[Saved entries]
::::
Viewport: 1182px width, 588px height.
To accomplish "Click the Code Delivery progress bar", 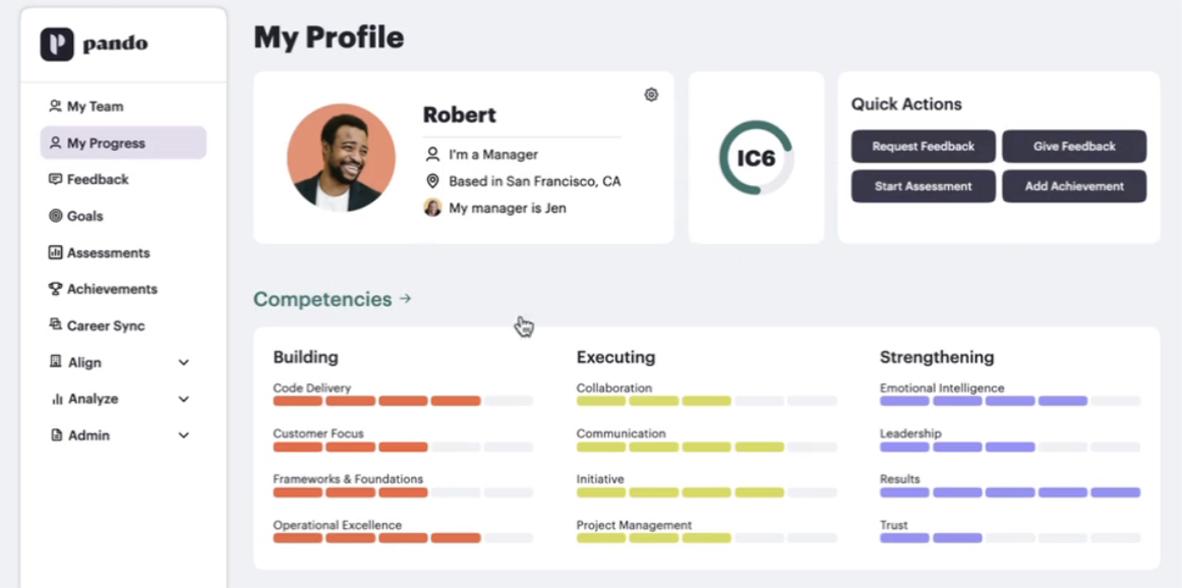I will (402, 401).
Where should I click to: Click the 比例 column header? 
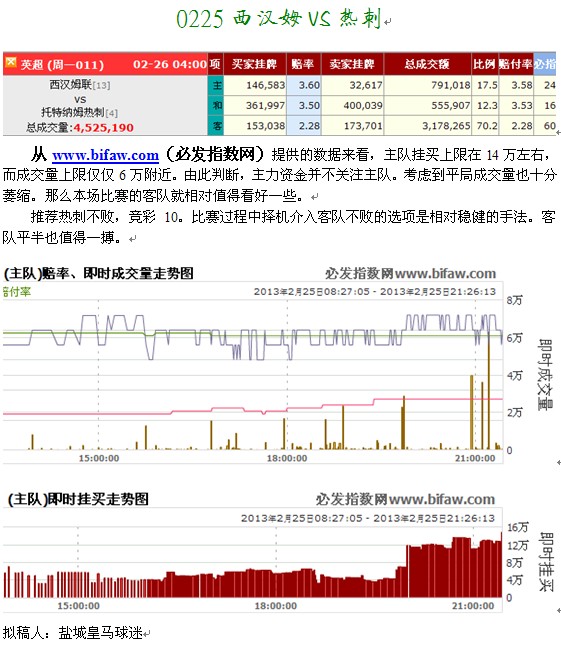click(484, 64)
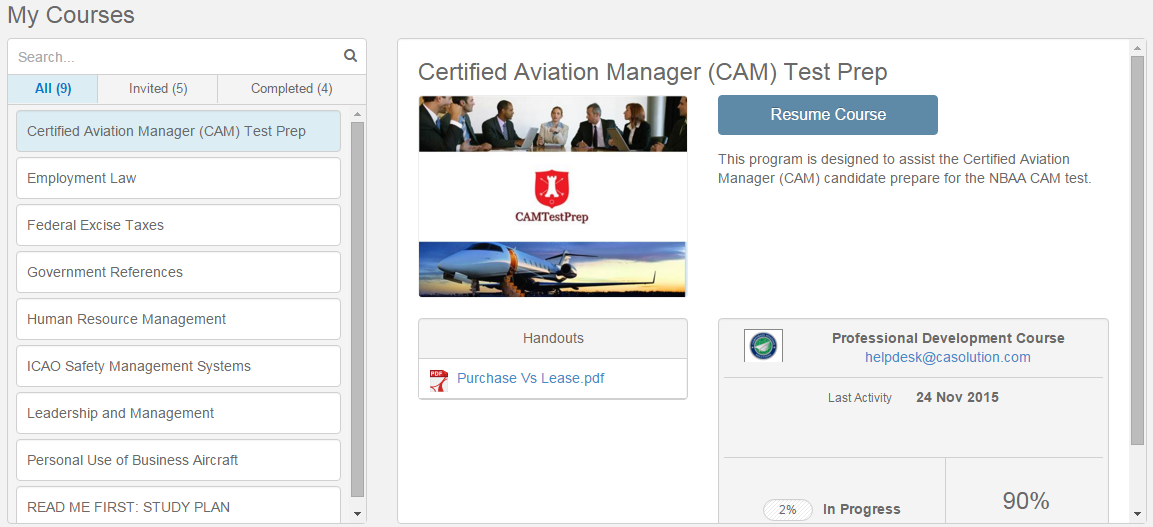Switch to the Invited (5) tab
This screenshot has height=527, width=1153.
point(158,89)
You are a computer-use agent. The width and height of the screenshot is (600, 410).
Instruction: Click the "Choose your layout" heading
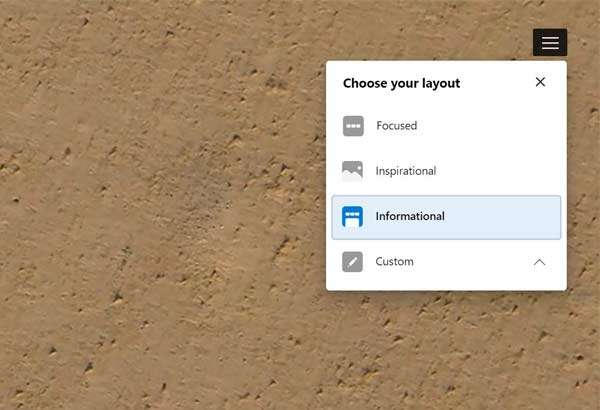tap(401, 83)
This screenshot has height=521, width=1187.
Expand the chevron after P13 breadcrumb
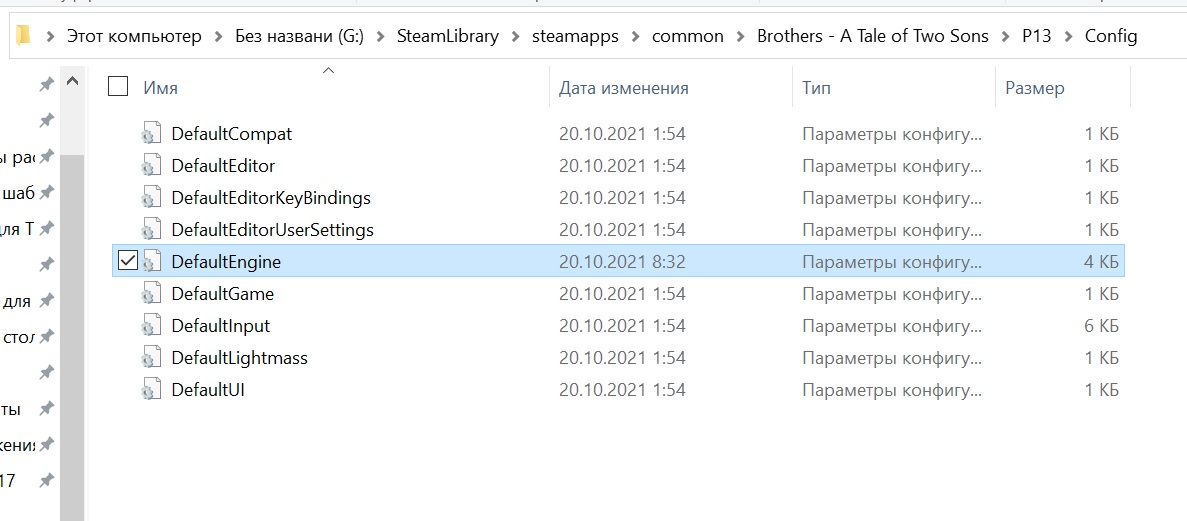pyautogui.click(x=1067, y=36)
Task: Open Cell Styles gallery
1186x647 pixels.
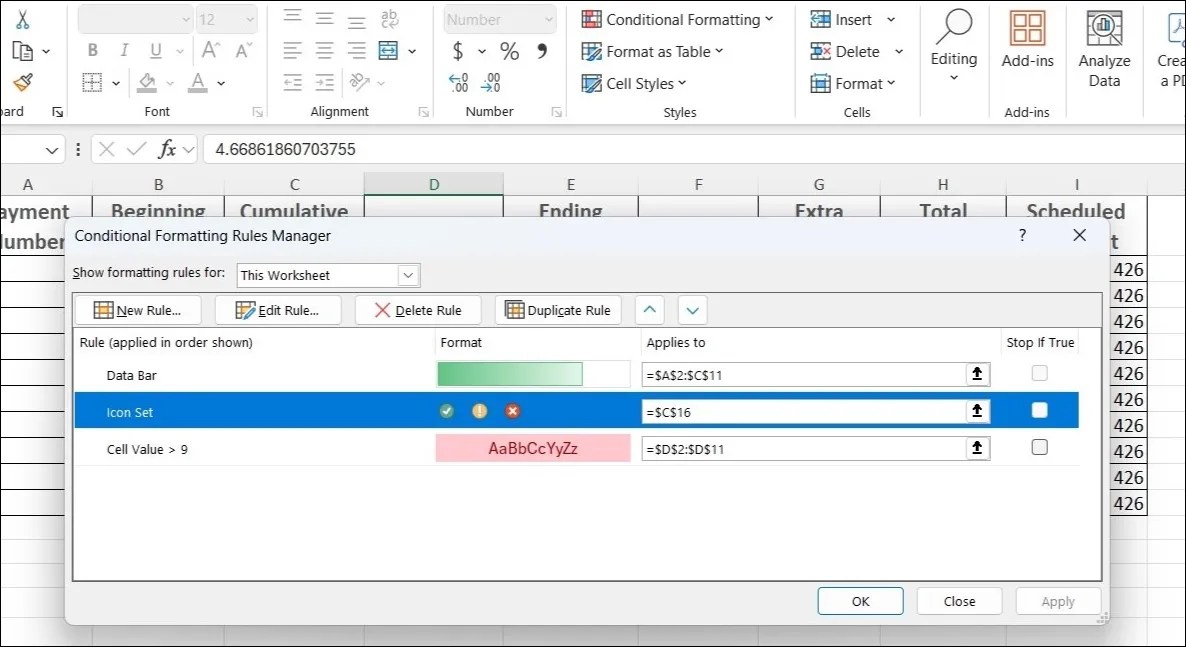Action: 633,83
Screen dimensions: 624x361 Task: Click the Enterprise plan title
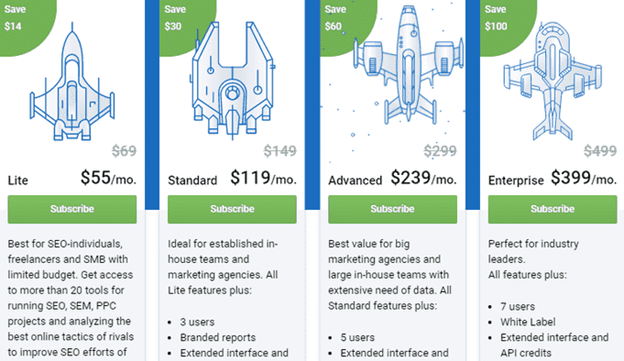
::::
- GOAL OF THE EXERCISE -
Could you reproduce exactly, and only, the lines from the one containing "Expand the chevron after P13 breadcrumb" through the end of the records above, both included, while leaving out the pictures?

- RESPONSE BELOW -
Expand the chevron after P13 breadcrumb
pyautogui.click(x=1067, y=36)
Task: Open Cell Styles gallery
1186x647 pixels.
Action: 633,83
Screen dimensions: 624x361 Task: Click the Enterprise plan title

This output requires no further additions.